That's about as far as I got. But it's pretty much the usual. Just it's in a different language.


----------



## Taffylyon10 (Sep 1, 2013)

*Plexi Molds*

Thank you for the suggestion. I think they have some incredible molds and unique concepts as to the shape and width. I am indeed a beginner at soaping however I have marbled paper in the past and thought that might be a helpful skill for soap making. I love the different scents that are on the market and think this will be my biggest challenge, mixing the scents and different oils. 
I want to make soaps that add wonderful moisture to the skin but also a thing
of beauty. I am in awe of the forum and the generosity of everyone.


----------



## moonbeam (Sep 1, 2013)

Thank you for sharing a new source, always fun to see new things!


----------



## Lissa Loo (Sep 29, 2013)

I just recently bought wooden mold for the first time because the silicone molds are getting so pricey or on back order...f*o*r*e*v*e*r*. I am not please, with the mold or my ability to line it, but I will get better.

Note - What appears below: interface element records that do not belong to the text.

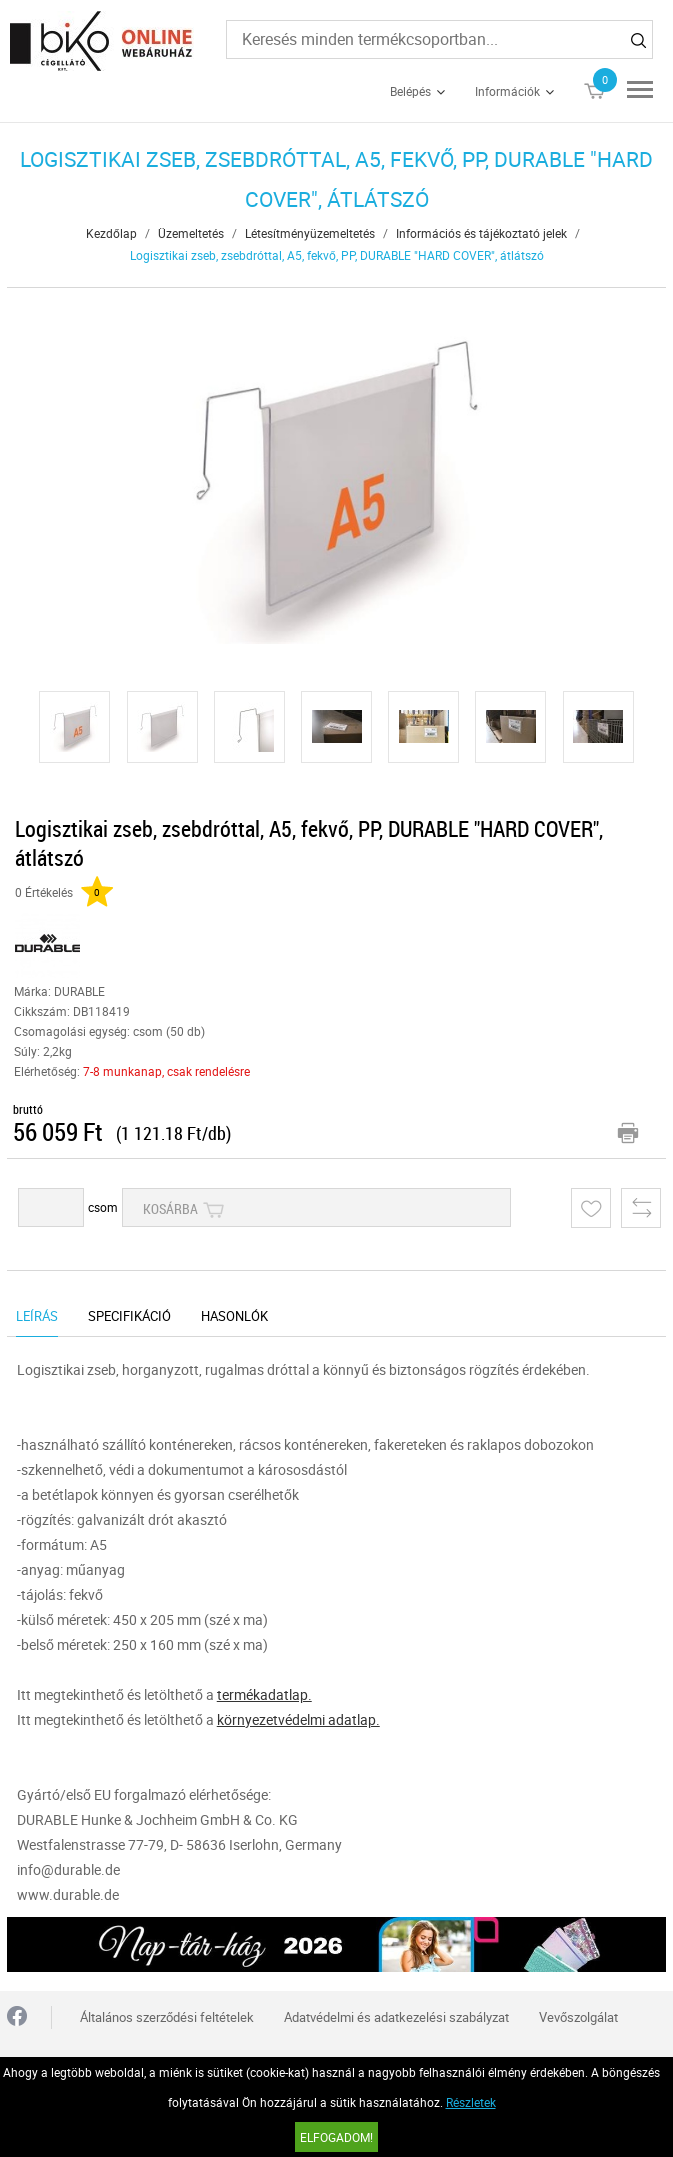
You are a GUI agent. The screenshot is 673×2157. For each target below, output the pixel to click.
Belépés (410, 91)
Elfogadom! (336, 2137)
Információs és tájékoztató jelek (481, 233)
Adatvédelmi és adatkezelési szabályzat (396, 2017)
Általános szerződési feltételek (167, 2017)
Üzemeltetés (191, 233)
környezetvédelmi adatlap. (298, 1719)
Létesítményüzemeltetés (310, 233)
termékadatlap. (264, 1694)
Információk (507, 91)
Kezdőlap (111, 233)
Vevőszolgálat (578, 2017)
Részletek (471, 2102)
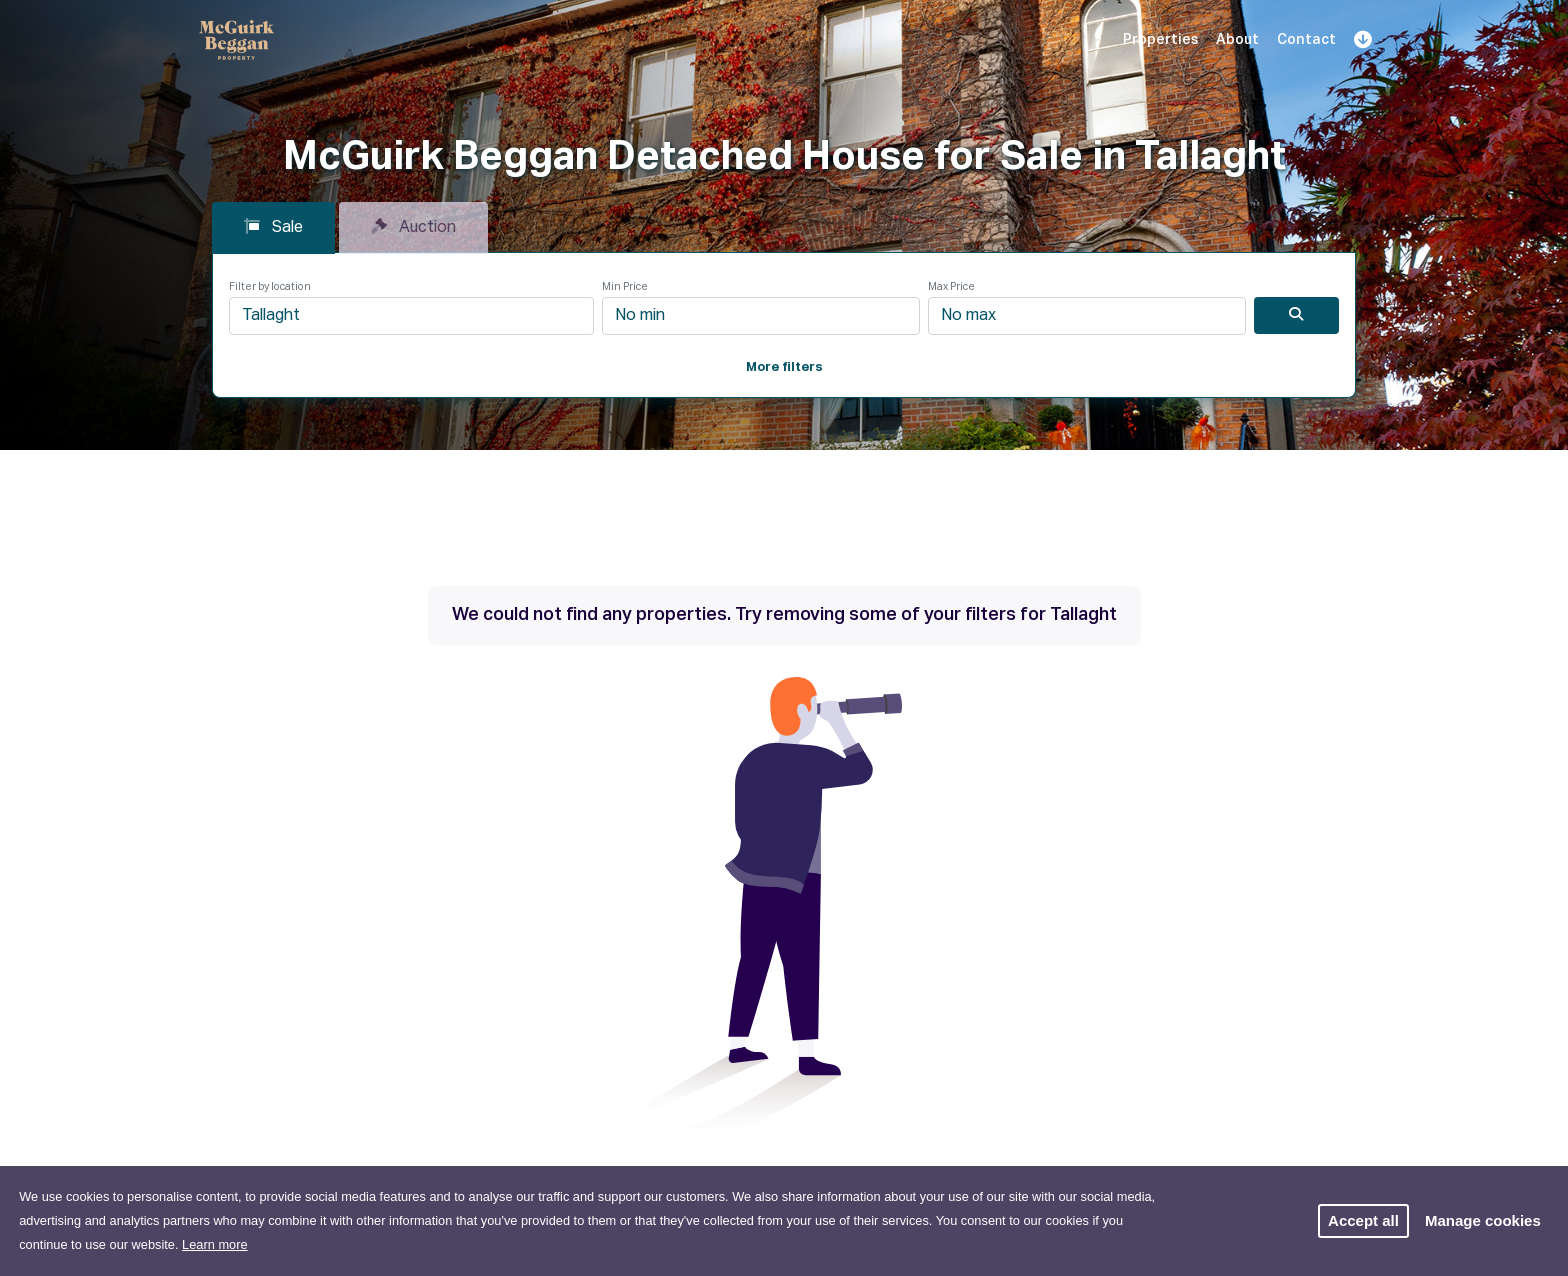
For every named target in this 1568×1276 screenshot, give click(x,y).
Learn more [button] (214, 1244)
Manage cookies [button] (1483, 1220)
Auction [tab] (413, 227)
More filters (784, 367)
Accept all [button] (1363, 1220)
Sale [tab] (273, 227)
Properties (1160, 40)
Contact (1306, 40)
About (1237, 40)
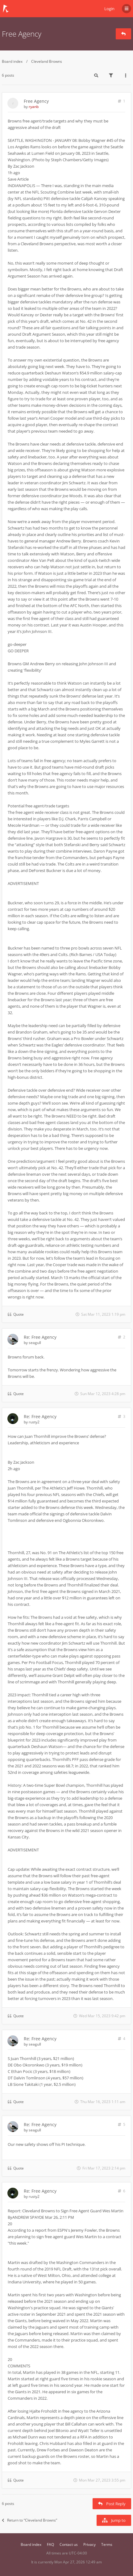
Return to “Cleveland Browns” (29, 2520)
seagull (35, 1342)
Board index (12, 61)
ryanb (34, 106)
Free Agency (21, 34)
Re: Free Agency (40, 1337)
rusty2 (34, 1422)
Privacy (89, 2544)
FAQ (50, 2544)
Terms (106, 2544)
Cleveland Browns (46, 61)
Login (109, 8)
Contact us (69, 2544)
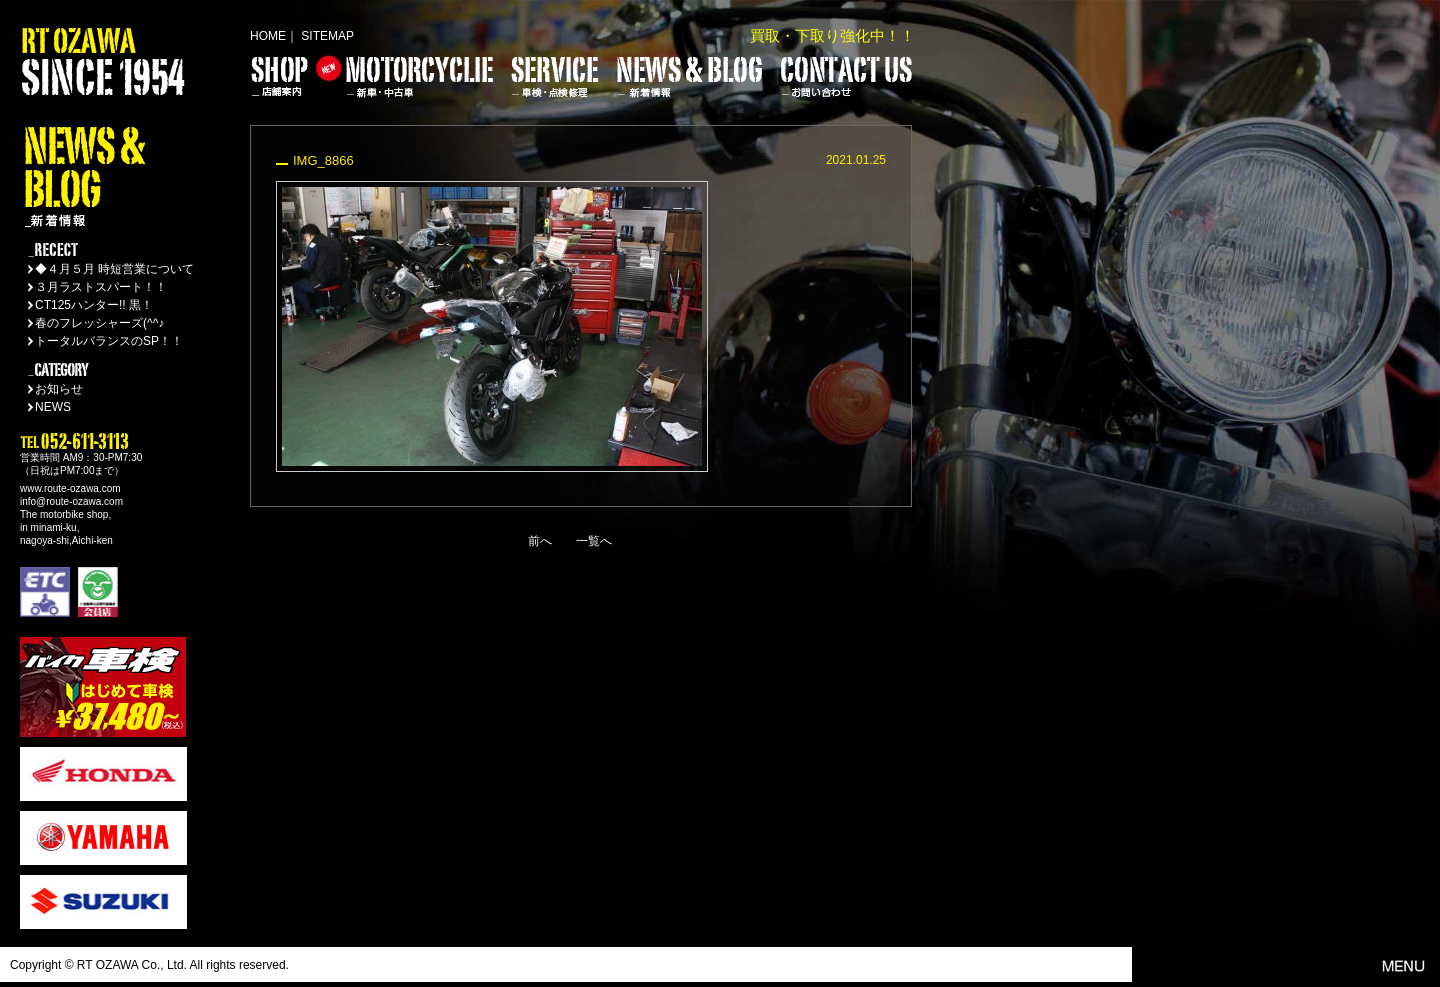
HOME (268, 36)
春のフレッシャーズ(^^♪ (99, 323)
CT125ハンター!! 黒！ (94, 305)
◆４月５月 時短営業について (114, 269)
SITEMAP (327, 36)
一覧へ (594, 541)
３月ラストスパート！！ (101, 287)
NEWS (53, 407)
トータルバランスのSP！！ (109, 341)
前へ (540, 541)
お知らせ (59, 389)
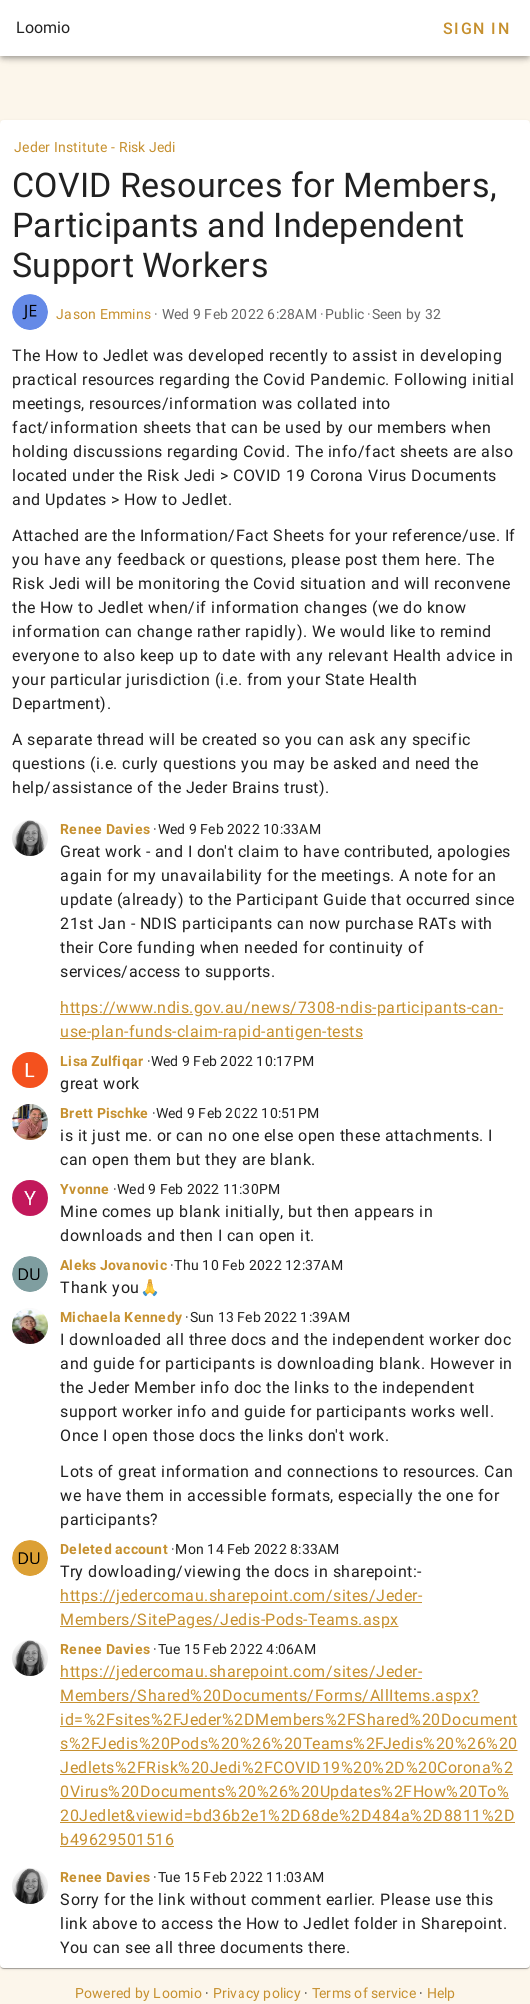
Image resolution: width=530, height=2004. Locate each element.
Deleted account (114, 1549)
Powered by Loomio (138, 1993)
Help (441, 1993)
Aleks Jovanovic (113, 1265)
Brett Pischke (104, 1113)
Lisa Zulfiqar (101, 1061)
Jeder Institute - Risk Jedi (95, 147)
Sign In (476, 28)
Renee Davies (105, 829)
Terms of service (364, 1993)
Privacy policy (257, 1993)
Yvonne (85, 1189)
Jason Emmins (103, 314)
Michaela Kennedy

I need to know if there is anywhere else to get an acrylic mold at a descent price. I have had some bad experience with foreign orders and I just don't want to risk the headache at such a crucial time for my soap. Any idea?


----------



## Lissa Loo (Sep 29, 2013)

I found a new acrylic mold supplier, she is on etsy and she is taking custom orders, She just recently injured her hand but she is getting back up to speed now. She is in the states, her name is Jessica Porter the link~ https://www.etsy.com/shop/AcrylicMakeup
I have not received mine yet but I will fill you in when I do. I hope this helps someone out like it did me


----------